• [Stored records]

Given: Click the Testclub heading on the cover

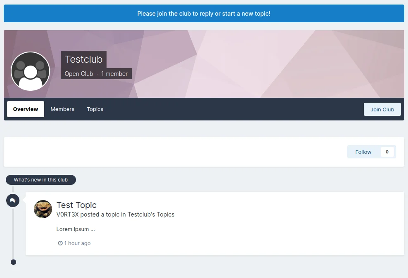Looking at the screenshot, I should [83, 59].
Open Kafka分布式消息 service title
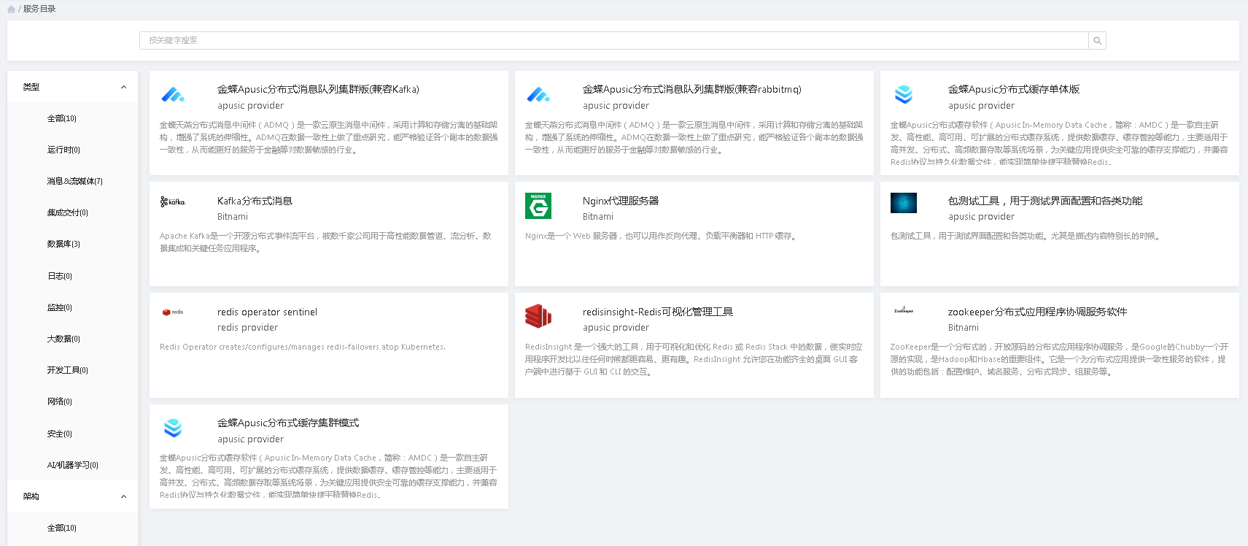The width and height of the screenshot is (1248, 546). click(255, 201)
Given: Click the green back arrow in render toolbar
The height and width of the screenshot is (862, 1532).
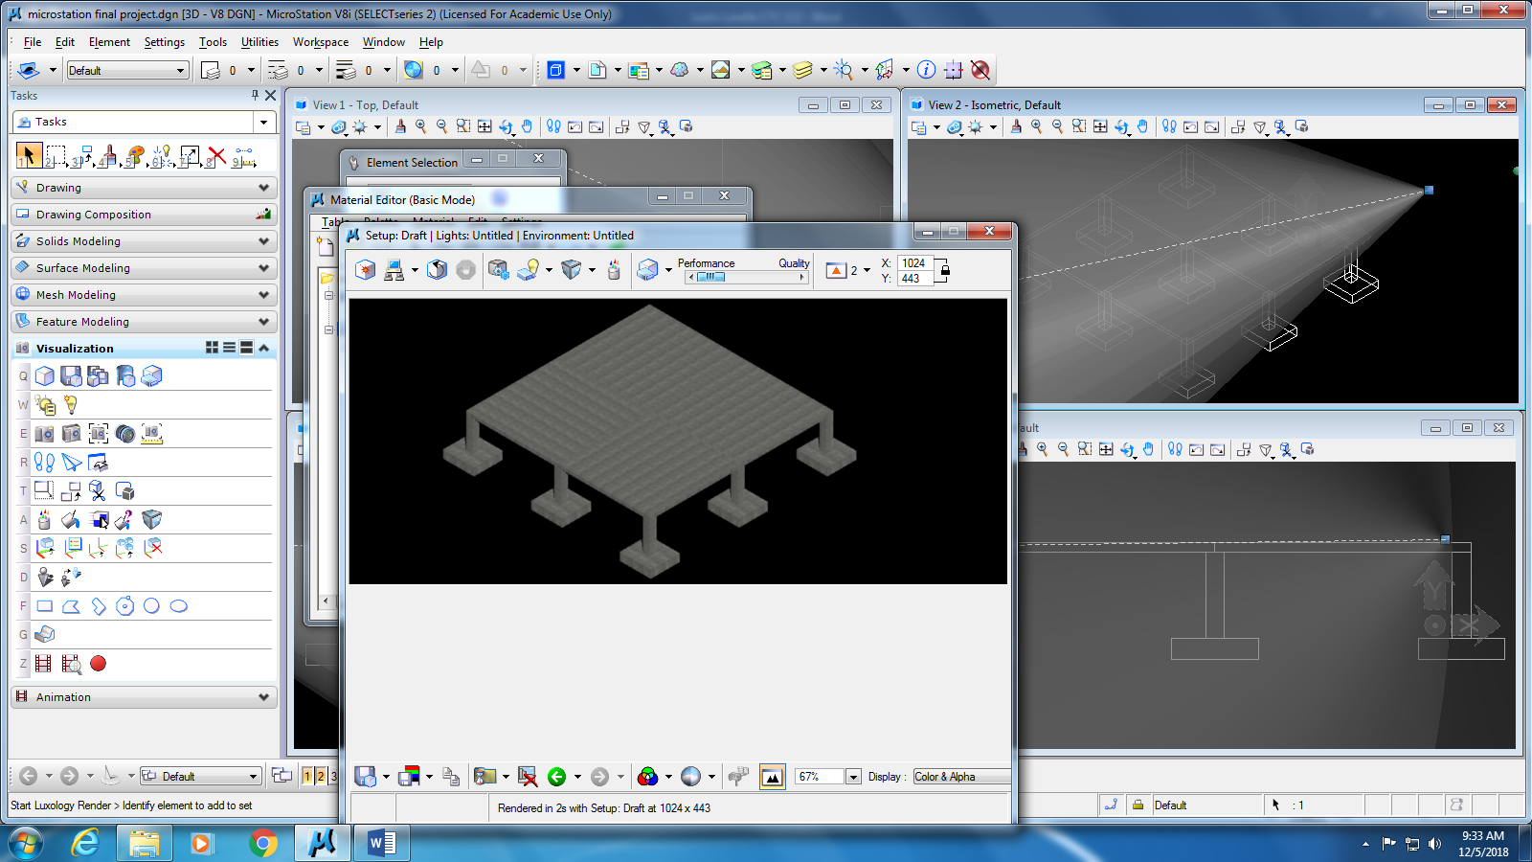Looking at the screenshot, I should 556,777.
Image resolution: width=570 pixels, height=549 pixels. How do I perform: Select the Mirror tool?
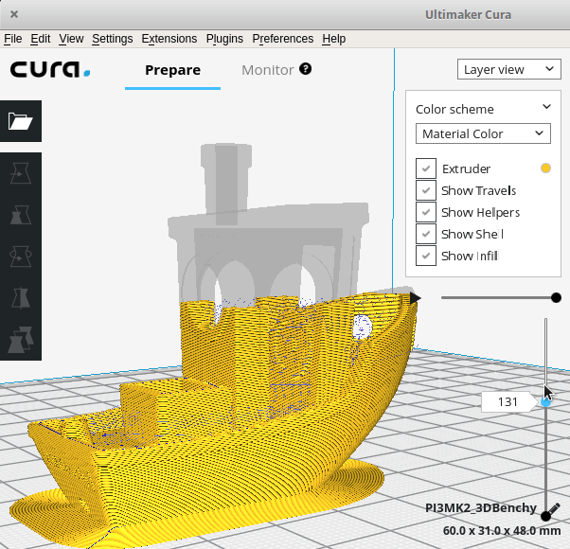click(x=20, y=297)
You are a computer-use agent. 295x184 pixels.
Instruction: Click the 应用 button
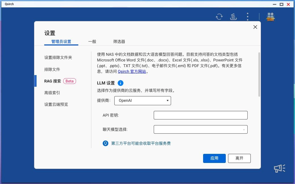coord(214,158)
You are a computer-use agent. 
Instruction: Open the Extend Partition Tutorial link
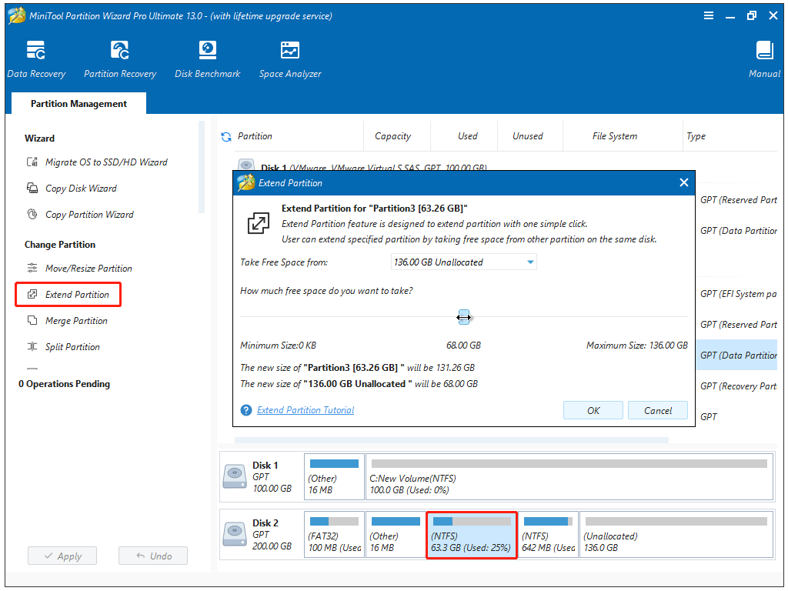click(x=306, y=410)
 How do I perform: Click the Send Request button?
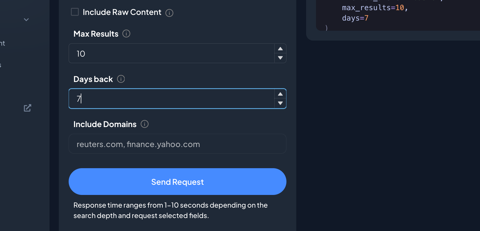click(178, 182)
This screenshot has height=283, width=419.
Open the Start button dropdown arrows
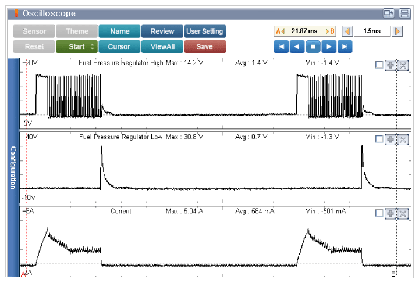(93, 46)
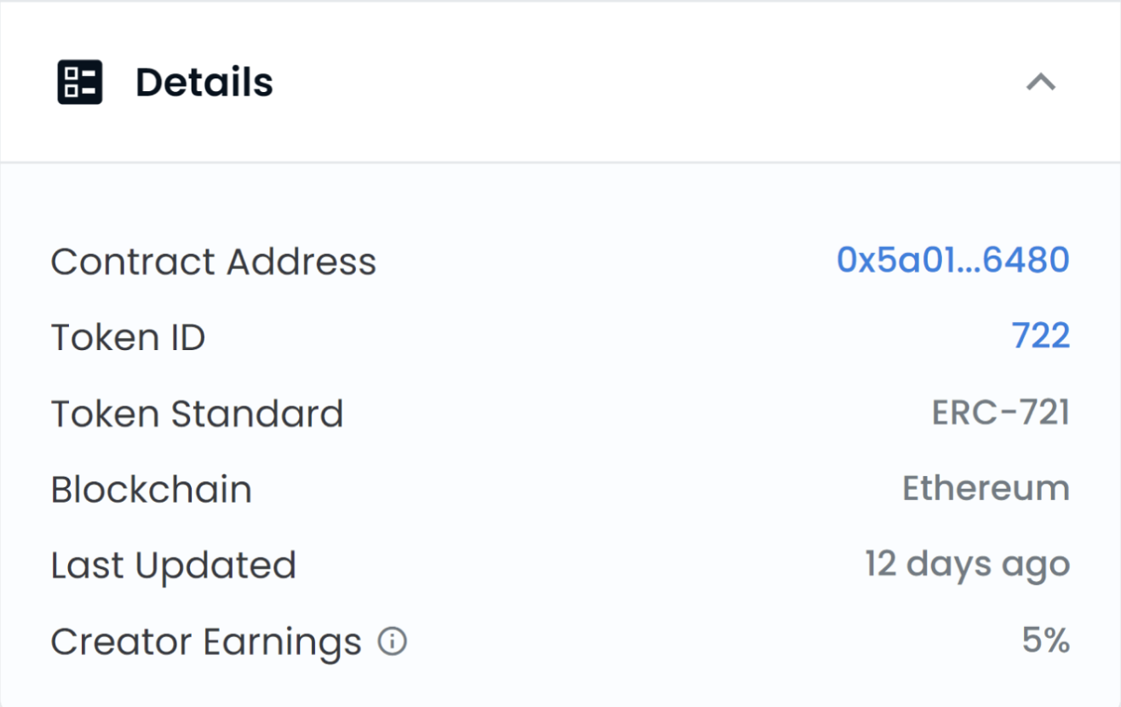1121x707 pixels.
Task: Click the Details heading text
Action: click(x=204, y=83)
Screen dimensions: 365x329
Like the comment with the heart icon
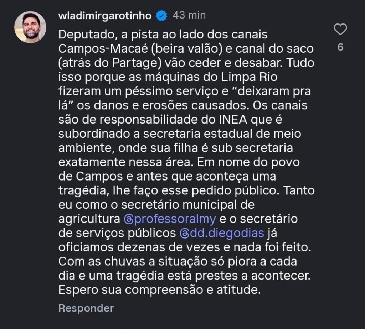pos(340,30)
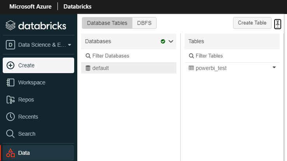Click the Databricks stacked-layers logo icon
Image resolution: width=287 pixels, height=161 pixels.
tap(10, 25)
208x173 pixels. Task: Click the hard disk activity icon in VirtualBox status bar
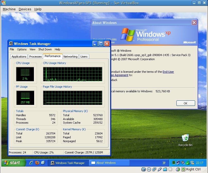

• [Assigned task]
When you copy the records above, keep every word exact and drop the pictures.

• [Task answer]
Given: Click the Testclub heading on the cover

Looking at the screenshot, I should [83, 59].
Open Kafka分布式消息 service title
The width and height of the screenshot is (1248, 546). click(255, 201)
Given: Click the green back arrow in render toolbar
The height and width of the screenshot is (862, 1532).
Looking at the screenshot, I should 556,777.
Image resolution: width=570 pixels, height=549 pixels. How do I perform: Select the Mirror tool?
click(x=20, y=297)
You are a computer-use agent. 295x184 pixels.
Instruction: Click the 应用 button
coord(214,158)
You are a computer-use agent. 
Instruction: Open the Extend Partition Tutorial link
click(x=306, y=410)
 How do I perform: Click the Send Request button?
click(178, 182)
This screenshot has height=283, width=419.
Open the Start button dropdown arrows
(93, 46)
1121x707 pixels.
Task: Click the Details heading text
Action: click(x=204, y=83)
Screen dimensions: 365x329
Like the comment with the heart icon
pos(340,30)
Click the Databricks stacked-layers logo icon
Image resolution: width=287 pixels, height=161 pixels.
tap(10, 25)
208x173 pixels. Task: Click the hard disk activity icon in VirtualBox status bar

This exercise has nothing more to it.